Q: I’m in dispute with my association. The original doors facing the outside of my condo have extensive dry-rot. I’ve read the association’s matrix regarding the responsibility issue, and I believe it spells it out, but I’m getting denied my request for repairs. Is this the responsibility of the association to fix and/or maintain?
— R.M., Coto de Caza
A: Civil Code Section 4775 allocates HOA maintenance and repair responsibility, stating that, unless the governing documents say otherwise, the HOA repairs common area and exclusive use common area and homeowners maintain their exclusive use common area items. If the governing documents do not mention entry doors, then the Civil Code Section 4145(b) definition of “exclusive use common area” includes “exterior doors, doorframes, and hardware incident thereto.” So, if the governing documents are silent, the HOA would be expected to repair damaged entry doors (assuming that the homeowner did not cause the damage).
Maintenance matrices are an increasingly popular tool to guide responsibility for maintenance and repair of listed items. These are essentially attorney opinions in chart form, and the governing documents and statutes still take precedence if there is a conflict. Occasionally, I find errors in a matrix prepared by someone else. Still, corrections don’t require a board or membership vote – it is sufficient to send a corrected version to the membership.
Q: I have been in touch with our manager several times about the cleanliness of the pools here, but nothing is happening. Multiple residents are very upset and claim they have been having this problem here for a very long time. Who do I speak to if the property management isn’t listening?
— A.F., Fountain Valley
A: Normally, your manager follows the board’s directions. If there is a problem with the association’s pool cleaning vendor, bring it to the board’s attention during an open forum. If sufficient homeowners agree with you and the board does not seem to be listening, consider collecting a petition to demonstrate that you are not the only person with this concern. Hopefully, that will help the board see that there is a problem vendor. Never try to intervene with the vendor personally, but instead allow the board to instruct the manager to handle the issue.

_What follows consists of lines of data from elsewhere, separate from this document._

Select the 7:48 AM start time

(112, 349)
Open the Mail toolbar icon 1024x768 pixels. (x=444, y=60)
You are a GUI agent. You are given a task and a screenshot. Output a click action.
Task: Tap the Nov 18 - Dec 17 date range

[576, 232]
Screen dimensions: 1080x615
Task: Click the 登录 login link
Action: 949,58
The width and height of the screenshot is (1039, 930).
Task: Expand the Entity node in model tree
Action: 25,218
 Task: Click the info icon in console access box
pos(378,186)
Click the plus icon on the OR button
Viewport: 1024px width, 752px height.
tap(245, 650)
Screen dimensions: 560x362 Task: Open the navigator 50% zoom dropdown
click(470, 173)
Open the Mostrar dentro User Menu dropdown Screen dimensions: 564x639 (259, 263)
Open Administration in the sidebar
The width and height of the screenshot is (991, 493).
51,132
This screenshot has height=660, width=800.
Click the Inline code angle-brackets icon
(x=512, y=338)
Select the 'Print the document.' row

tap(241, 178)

Q: Our HOA is considering no longer paying to cover slab leaks. Most of our units have already incurred a slab leak, but mine has not. I have faithfully paid my monthly fees for many years to cover slab leaks and now find that I may no longer be covered. This does not seem fair. What can I do?
— C. B., San Pedro
A: To reallocate repair responsibilities would require an amendment to the CC&Rs; since any deviation from the Civil Code 4775 repair and maintenance allocations must be stated in the CC&Rs. Amending the CC&Rs on this subject would require a membership vote, which would allow you to oppose it.
Kelly G. Richardson, Esq. is a Fellow of the College of Community Association Lawyers and Partner of Richardson Ober DeNichilo LLP, a California law firm known for community association advice. Submit questions to Kelly@rodllp.com.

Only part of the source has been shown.